#### Exercise directions
Identify all lines of the data containing the string "agent" and copy them.

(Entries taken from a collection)
>>

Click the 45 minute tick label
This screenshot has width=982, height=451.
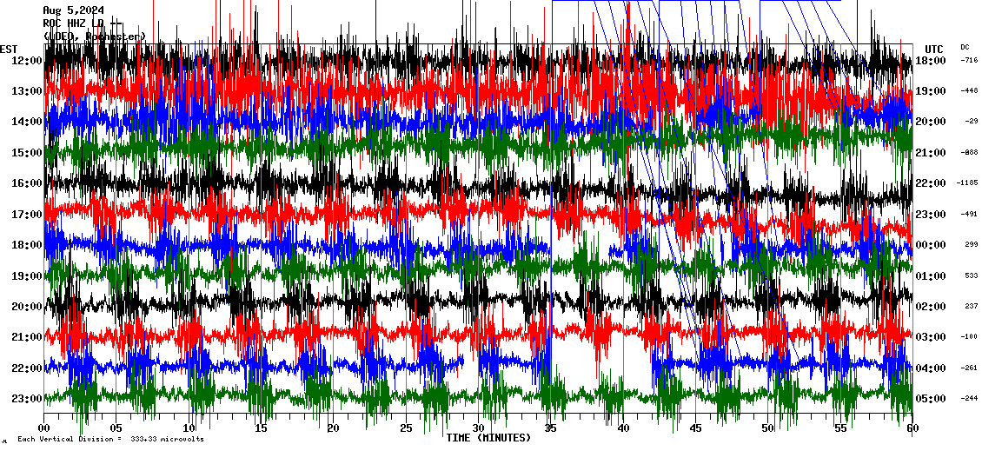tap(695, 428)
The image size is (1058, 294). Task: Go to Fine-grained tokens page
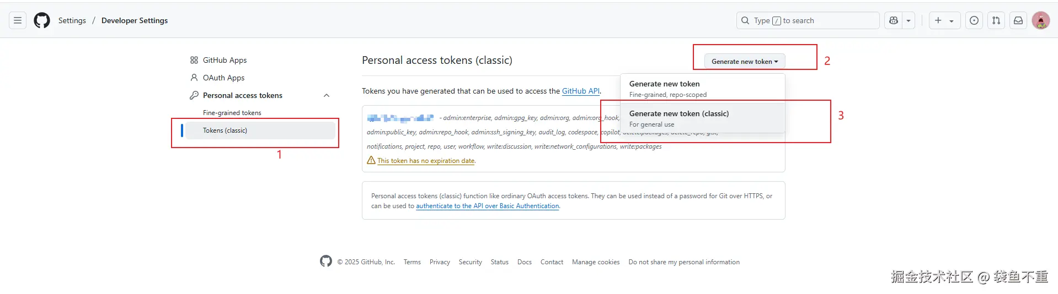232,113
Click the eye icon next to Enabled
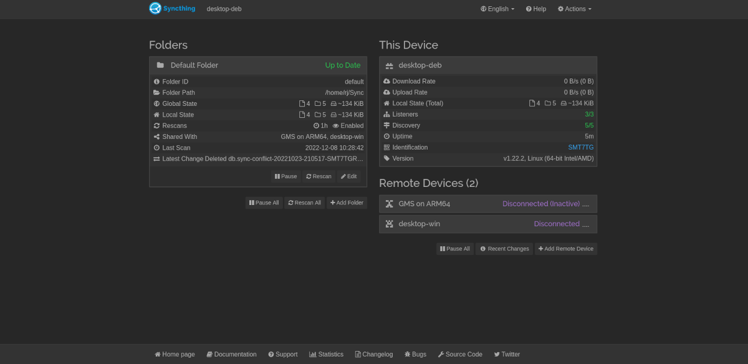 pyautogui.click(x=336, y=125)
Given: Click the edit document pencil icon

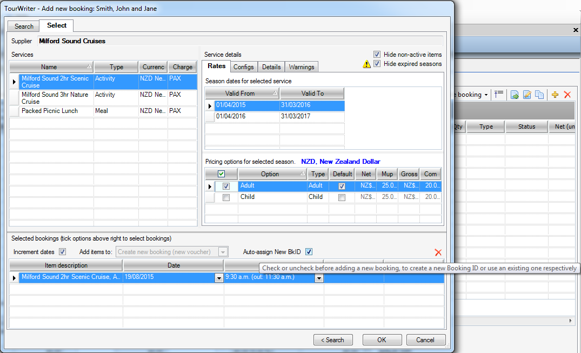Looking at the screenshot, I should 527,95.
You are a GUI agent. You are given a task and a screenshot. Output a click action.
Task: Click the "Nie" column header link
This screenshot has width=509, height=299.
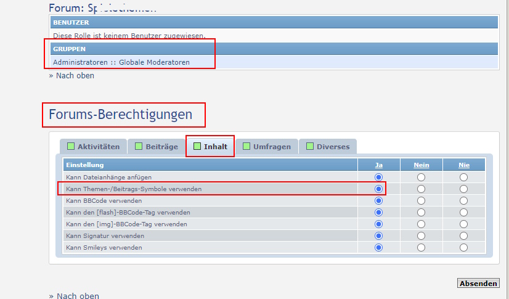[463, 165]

<<
>>

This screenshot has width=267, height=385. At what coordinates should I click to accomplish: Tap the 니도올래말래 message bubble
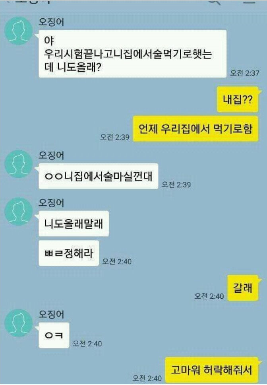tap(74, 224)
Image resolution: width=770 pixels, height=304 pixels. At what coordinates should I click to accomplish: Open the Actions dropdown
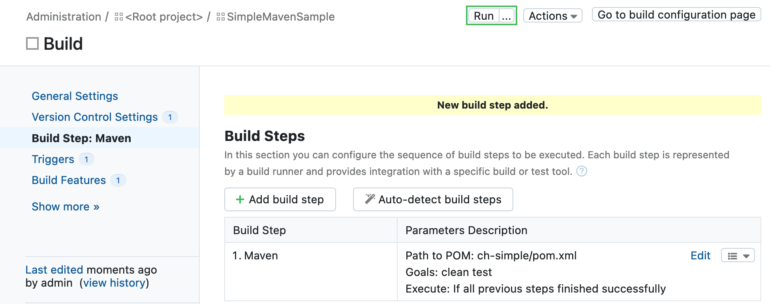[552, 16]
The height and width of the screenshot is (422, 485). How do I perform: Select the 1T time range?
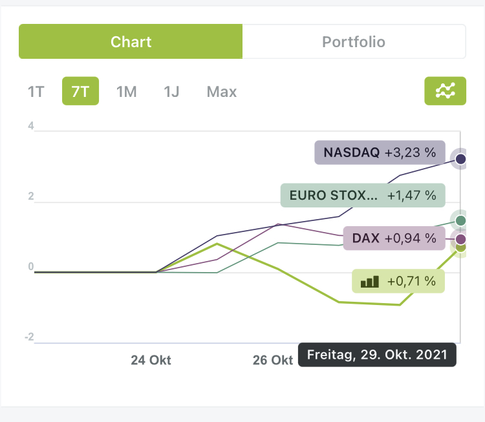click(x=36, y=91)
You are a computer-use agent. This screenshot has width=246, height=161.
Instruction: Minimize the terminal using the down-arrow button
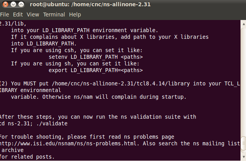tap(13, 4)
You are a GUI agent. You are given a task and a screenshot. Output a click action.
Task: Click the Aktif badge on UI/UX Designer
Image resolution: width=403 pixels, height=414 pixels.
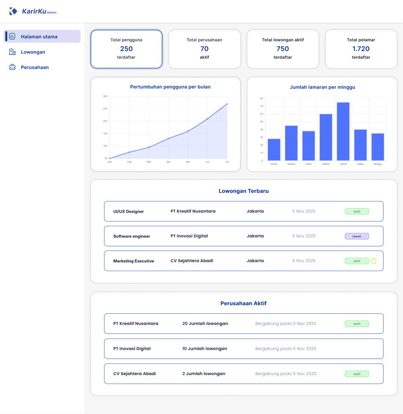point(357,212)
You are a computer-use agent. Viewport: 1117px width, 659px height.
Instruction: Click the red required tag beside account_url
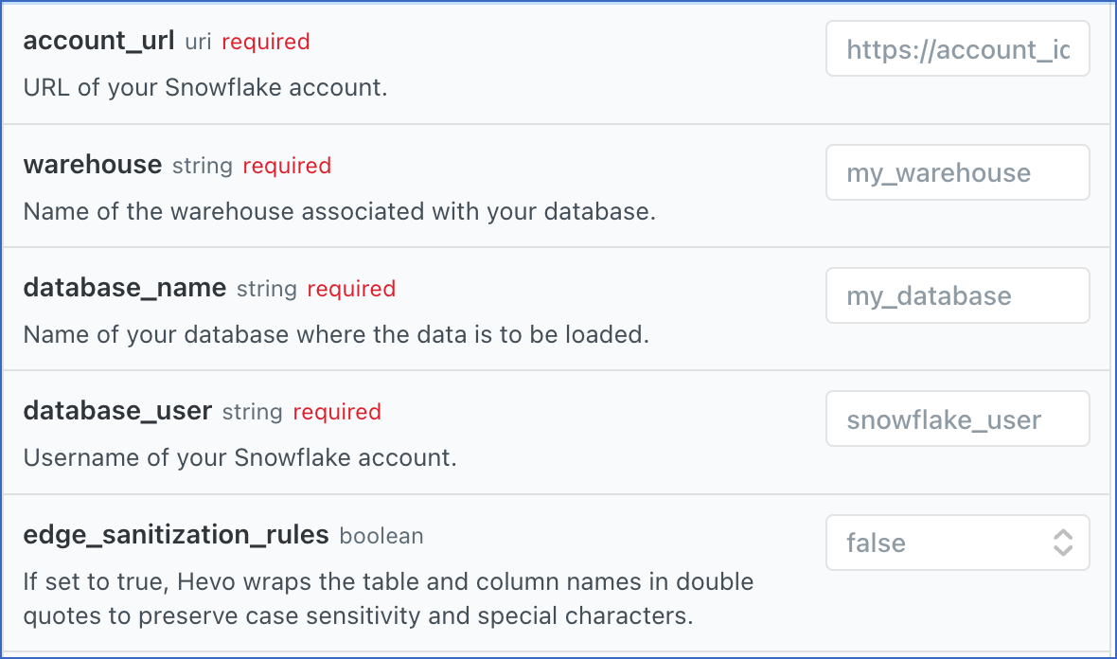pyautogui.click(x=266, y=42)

<<

#### Response to the exercise
You are a GUI agent. You are given a task and a screenshot. Output a click action.
You are a computer-use agent. This screenshot has width=246, height=161.
You are a GUI agent. You are given a task and a screenshot. Output a click action.
You are a computer-use agent. Viewport: 1117px width, 659px height.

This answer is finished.